На скотном меня ждала радость: «Умница» опять отелилась.
– Телочку принесла… пестренькую! – радовалась старуха Матрена, но вдруг словно спохватилась, вздохнула и прибавила: – А по-настоящему, лучше, кабы бычка принесла!
– Отчего так?
– Все равно резать велите; бычка не так бы жалко.
– Почему же ты думаешь, что я резать велю?
– Так неужто ж Разуваеву отдавать? будет с него, толстомясого, и старых коров. Вон и Машка пороситься собралась – стало быть, и поросят для Разуваева беречи будете?
Решительно, даже кругом меня, и в доме и во дворе, все в заговоре. Положим, это не злостный заговор, а, напротив, унылый, жалеющий, но все-таки заговор. Никто в меня не верит, никто от меня ничего солидного не ждет. Вот Разуваев – другое дело! Этот подтянет! Он свиной навоз в конский обратит! он заставит коров доить! он такого петуха предоставит, что куры только ахнут!
Все боятся Разуваева, никто не любит его, и в то же время все сознают, что Разуваева им не миновать. Вот уж полгода, как рабочие мои предчувствуют это, и в моих глазах самым заискивающим образом снимают шапки перед ним.
Продолжая мою экскурсию, прихожу к сенному сараю; там работники: первый Иван да другой Иван прошлогоднее сено перебивают и для чего-то с одной стороны на другую его перетаскивают.
– Что это вам вздумалось?
– Федот Лукьяныч велел.
– Зачем?
– У нас спереди-то с гнильцой сено лежало, а сзади зеленое, вёдреное; так теперь похуже-то сено к стене переложим, а хорошее будет впереди.
– Сами себя, стало быть, тешить хотите?
– Нет, а на случай, ежели примерно покупатель…
Я прекращаю разговор и спрашиваю:
– Где Лукьяныч?
– С Андреем за реку в лес пошел.
– Зачем же Андрея взял?
– У нас в прошлом году за рекой порубочка была, так хворостку пошли на это место покидать, чтоб покупателю, значит…

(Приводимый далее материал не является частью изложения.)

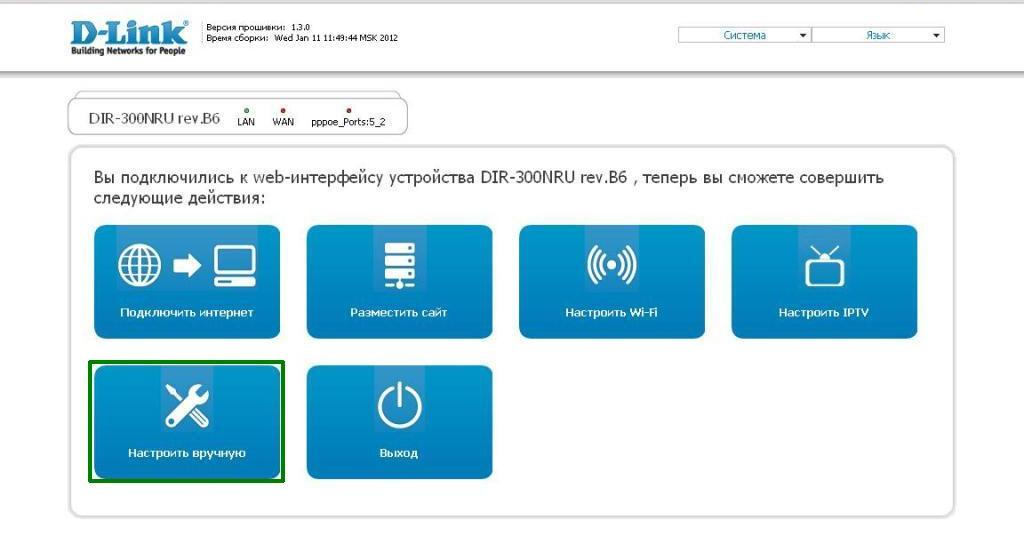Click the server rack icon for site hosting

coord(399,265)
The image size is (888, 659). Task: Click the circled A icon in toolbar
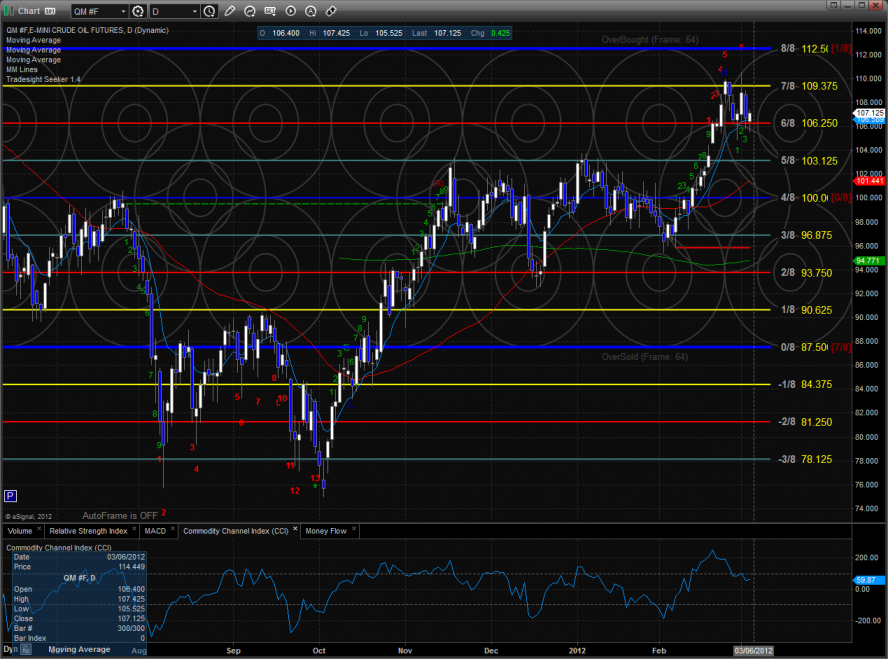coord(309,11)
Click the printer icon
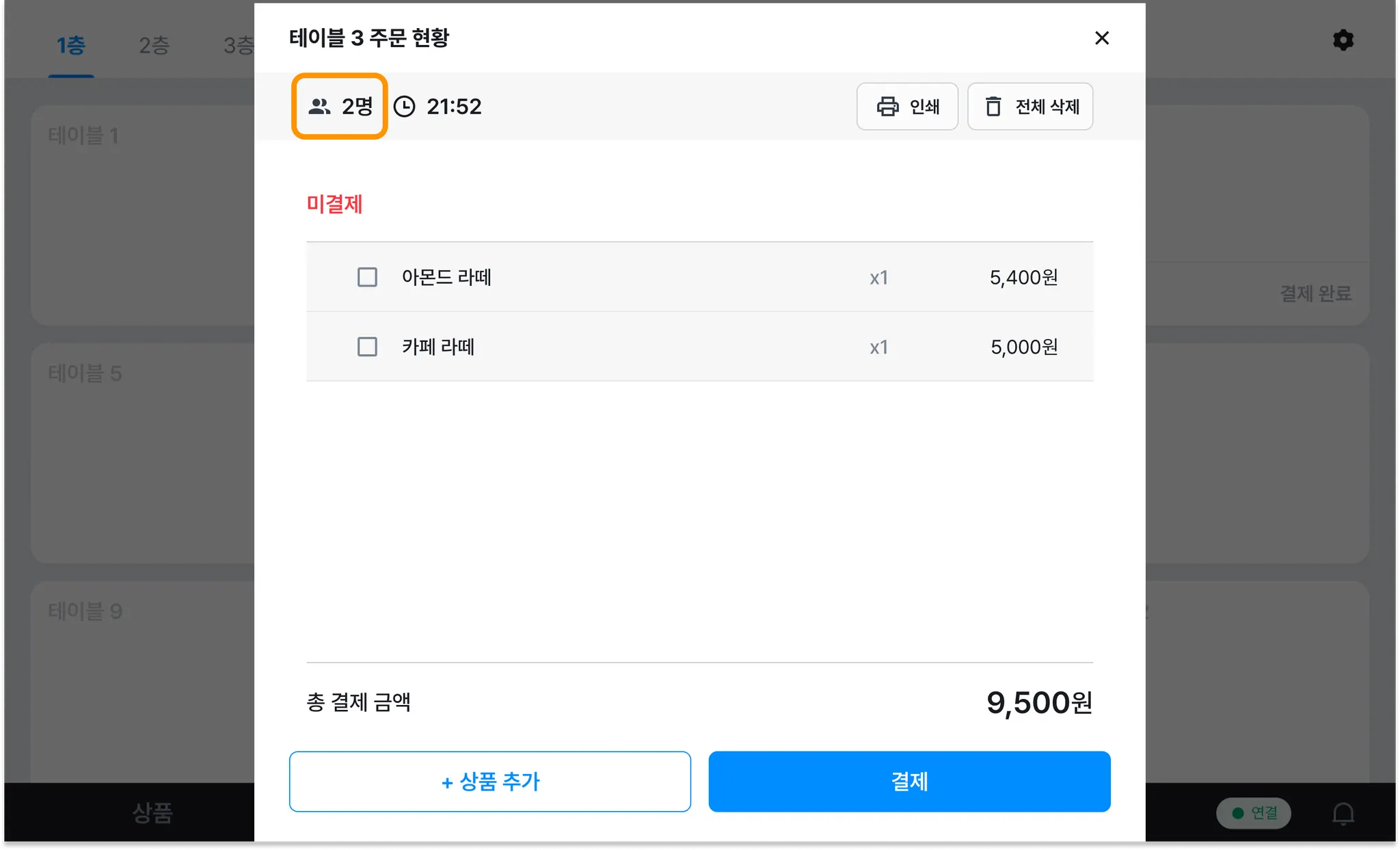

Я поворачиваюсь и быстро заканчиваю свой осмотр. «Неужто же я в самом деле продаю? – спрашиваю я себя. – Ежели продаю, то каким же образом я как будто не сознаю этого? ежели же не продаю, так ведь это просто разорение: никто никакой работы не делает, а все только дыры замазывают да приготовляются кому-то показать товар лицом».
– Стакнулись, что ли, вы с Разуваевым? – накинулся я на Лукьяныча, как только увидел его.
– Зачем с Разуваевым! Свет не клином сошелся; может, и окромя покупатель сыщется!
Он высказал это с такой невозмутимой уверенностью, что мне ничего другого не оставалось, как замолчать.
Разумеется, молчать – самое лучшее. Но как молчать, когда булавки со всех сторон так и впиваются в вас? как молчать, ежели комнаты не топлены, ежели вы ежечасно рискуете остаться в положении человека, выброшенного на необитаемый остров, ежели самые обыкновенные жизненные удобства ежеминутно грозят сделаться для вас недоступными?